Splitting a SAS data set based on the value of a variable

4 Likes

in our book Data Management Solutions Using SAS® Hash Table Operations: A Business Intelligence Case Study @hashman and @DonH presented the following example. It is described in the book at Program 6.12, file name of Chapter 6 Splitting Sorted Data via Hash.sas.

/* "Chapter 6 Splitting Sorted Data via Hash.sas" from the SAS Press book
      Data Management Solutions Using SAS Hash Table Operations:
      A Business Intelligence Case Study
*/

data _null_ ;
  if _n_ = 1 then do ;
    dcl hash h (multidata:"Y") ;
    h.defineKey ("_n_") ;
    h.defineData ("League", "Team_SK", "Team_Name") ;
    h.defineDone () ;
  end ;
  do until (last.League) ;
    set bizarro.Teams ;
    by League ;
    h.add() ;
  end ;
  h.output (dataset: catx ("_", "work.League", League)) ;
  h.clear() ;
run ;

It assumed the data set was sorted and so a BY group could be used to split the data set.

The follow-on question is how to do this if the data set is not sorted by the variable used to split the data set. And a related question is how to handle the case where the values perhaps need to be grouped or cannot be easily mapped to a valid SAS name.
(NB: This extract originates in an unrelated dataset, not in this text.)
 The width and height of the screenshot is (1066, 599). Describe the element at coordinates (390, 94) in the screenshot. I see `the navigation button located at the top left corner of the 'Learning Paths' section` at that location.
In this article, we will present two alternative approaches (both using hash tables) that will create a data set for each value (or group of values) from the input DATA step. For these examples, we will be using the DW.Runs data set. It has a record for each run scored in each game, including the inning in which the run scored. We want to create a separate data set for each inning. Our first step is to create a lookup table that maps the inning number to the name of the data set that inning should be output to. For this program, we are using a PICTURE format; but we could have easily used a data set that we could be loaded into a hash table.

proc format;
 /* could also do this with a hash table */
 picture inninglbl low-high = "09" (prefix="Inning_") ;
run;

This format will create a separate data set for each inning. If we wanted to group them, we could use a value statement like:

value inningGrp 1-3 = "Innings_1_3"
                4-6 = "Innings_4_6"
                7-9 = "Innings_7_9"
              other = "Extras"
;

The first thing we need to do in our DATA step program is to create a list of all the values of the Inning variable. Note that for purposes of simplicity we are using Inning; we could make the name of the variable if we want more flexibility.
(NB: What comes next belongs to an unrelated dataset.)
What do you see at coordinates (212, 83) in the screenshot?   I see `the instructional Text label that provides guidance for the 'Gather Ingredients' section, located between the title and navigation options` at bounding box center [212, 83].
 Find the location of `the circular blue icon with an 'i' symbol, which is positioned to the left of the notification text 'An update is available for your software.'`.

The following statements create a hash table and implicitly load the DW.Runs data set. Since the MULTIDATA argument tag is not specified, the resulting hash table has one item for each inning. And since there is no DEFINEDATA method call, the variable Inning is the default data portion hash variable for the hash table.

A hash iterator (Iter) is also defined to allow us to loop thru the hash table items (i.e. to enumerate them).

data _null_;
 dcl hash Innings(dataset:"DW.Runs");
 Innings.defineKey("Inning");
 Innings.defineDone();
 Innings.output(dataset:"List");
 dcl hiter Iter("Innings");

The next step is to loop thru the items in that hash table to create two variables:

the list of data set names.
the statements to output an observation to the appropriate data set.
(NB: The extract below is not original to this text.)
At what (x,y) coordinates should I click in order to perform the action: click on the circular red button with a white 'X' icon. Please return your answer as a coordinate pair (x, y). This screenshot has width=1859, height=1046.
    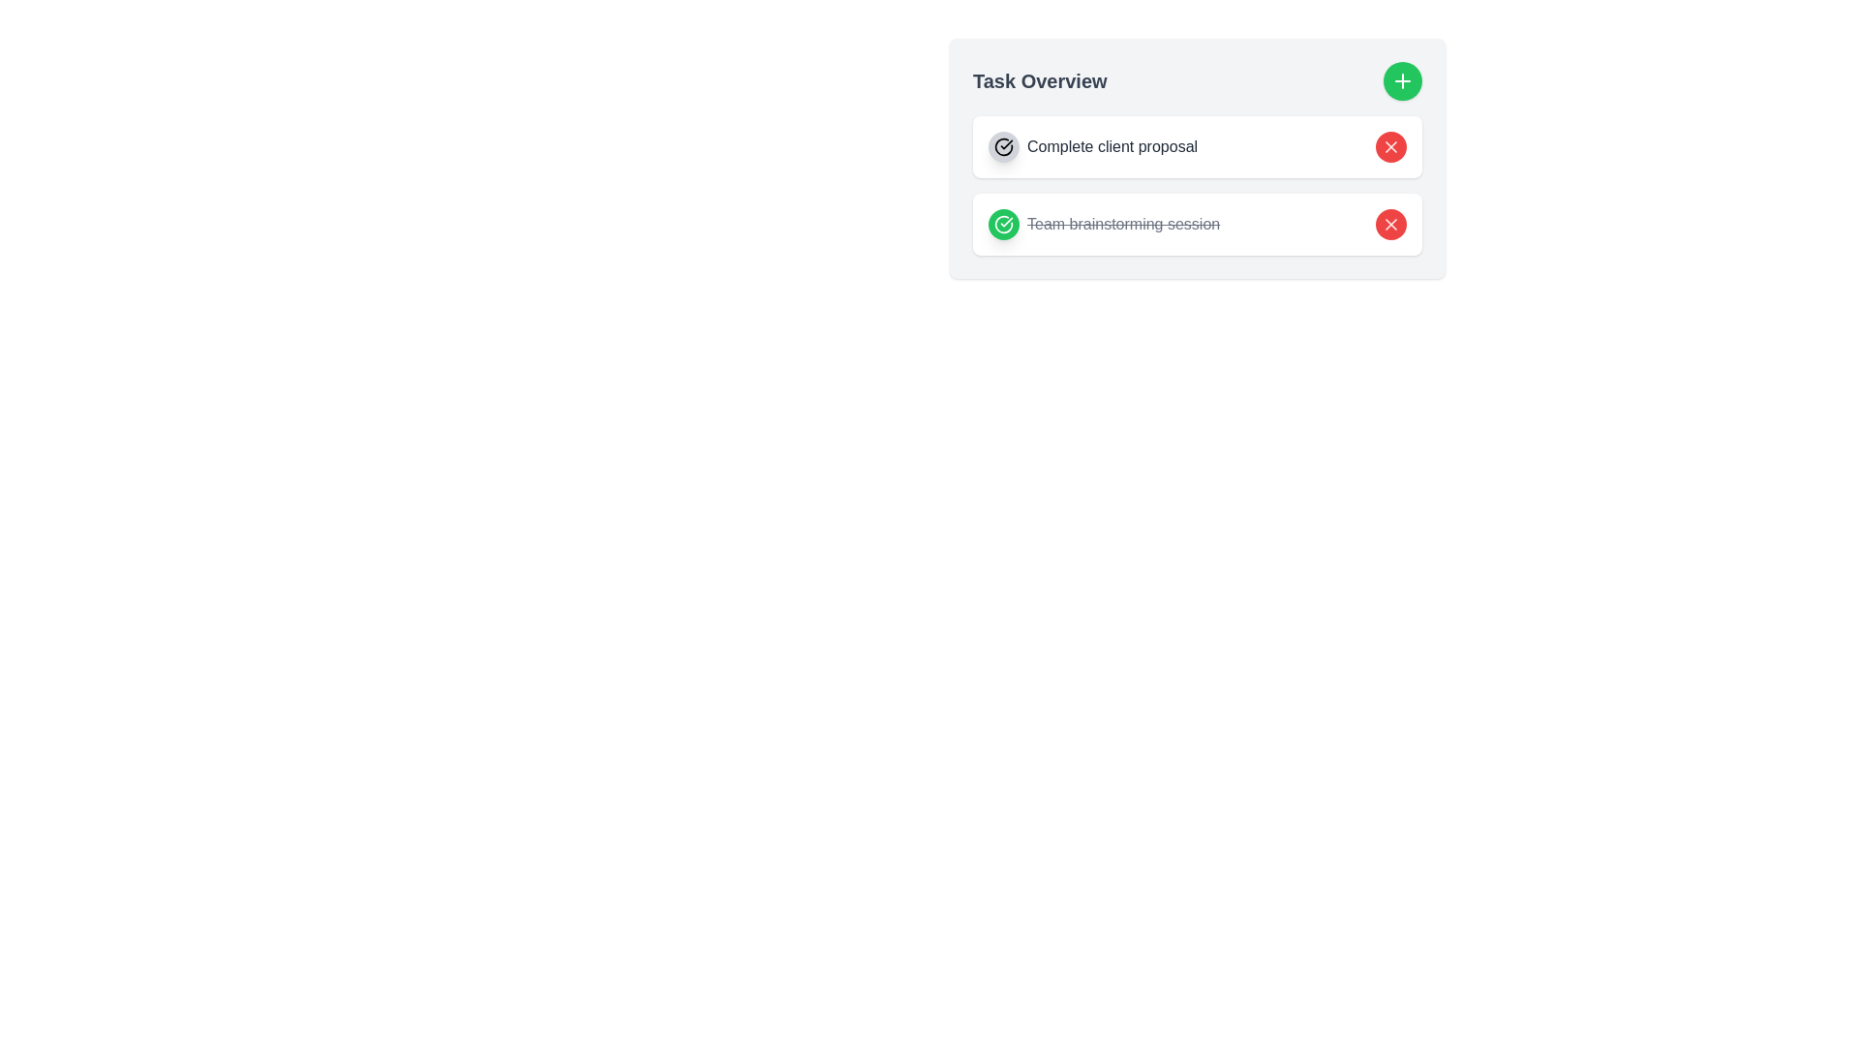
    Looking at the image, I should click on (1390, 145).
 length datasets outputStmts $32755 elseIf $8;
 elseIf = "if";
 do while(Iter.next() = 0);
    datasets  = catx(" ",datasets,put(Inning,inninglbl.));
    outputStmts = strip(outputStmts)
               || strip(elseIf)
               || " put(Inning,inninglbl.)='"
               || put(Inning,inninglbl.)
               || "' then output "
               || put(Inning,inninglbl.)
               || ";"
    ;
    elseIf = "else if";
 end;

Once this loop has completed execution, the values of the two variables are:

Datasets
Inning_2 Inning_5 Inning_1 Inning_9 Inning_3 Inning_7 Inning_4 Inning_6 Inning_8
Statements (linefeeds added here for readability)
if put(Inning,inninglbl.)=' Inning_2' then output Inning_2;
else if put(Inning,inninglbl.)=' Inning_5' then output Inning_5;
else if put(Inning,inninglbl.)=' Inning_1' then output Inning_1;
else if put(Inning,inninglbl.)=' Inning_9' then output Inning_9;
else if put(Inning,inninglbl.)=' Inning_3' then output Inning_3;
else if put(Inning,inninglbl.)=' Inning_7' then output Inning_7;
else if put(Inning,inninglbl.)=' Inning_4' then output Inning_4;
else if put(Inning,inninglbl.)=' Inning_6' then output Inning_6;
else if put(Inning,inninglbl.)=' Inning_8' then output Inning_8;

The next step is to execute the above code in a DATA step to create the output data sets. We could use CALL EXECUTE, which would cause the code to execute in a following DATA step. Instead, we decided to use the DOSUBL function which launches a separate SAS executive to execute the code immediately.

 rc = dosubl("data "
          || strip(datasets)
          || "; set dw.runs;"
          || strip(outputStmts)
          || "run;");
 stop;
 set dw.runs;

We use a STOP statement since all the data is read in a single execution of the DATA Step. As discussed in the article The SET Statement's Compile Time Functions, the SET statement after the STOP statement is used to define the PDV host variables. for each defined hash variable. The following show the SAS Log notes from running this program:

NOTE: There were 78346 observations read from the data set DW.RUNS.
NOTE: There were 78346 observations read from the data set DW.RUNS.
NOTE: The data set WORK.INNING_2 has 8696 observations and 5 variables.
NOTE: The data set WORK.INNING_5 has 8635 observations and 5 variables.
NOTE: The data set WORK.INNING_1 has 8895 observations and 5 variables.
NOTE: The data set WORK.INNING_9 has 8533 observations and 5 variables.
NOTE: The data set WORK.INNING_3 has 8545 observations and 5 variables.
NOTE: The data set WORK.INNING_7 has 8741 observations and 5 variables.
NOTE: The data set WORK.INNING_4 has 8848 observations and 5 variables.
NOTE: The data set WORK.INNING_6 has 8590 observations and 5 variables.
NOTE: The data set WORK.INNING_8 has 8863 observations and 5 variables.
NOTE: DATA statement used (Total process time):
      real time           0.21 seconds
      cpu time            0.20 seconds

An alternative approach is to create a separate hash table for each Inning or group of Innings. This uses something we refer to in the book, and discuss in Chapter 9, as a Hash of Hashes (HoH) - a hash table with a data portion variable containing non-scalar values of type hash pointing to other hash tables. The program uses this approach.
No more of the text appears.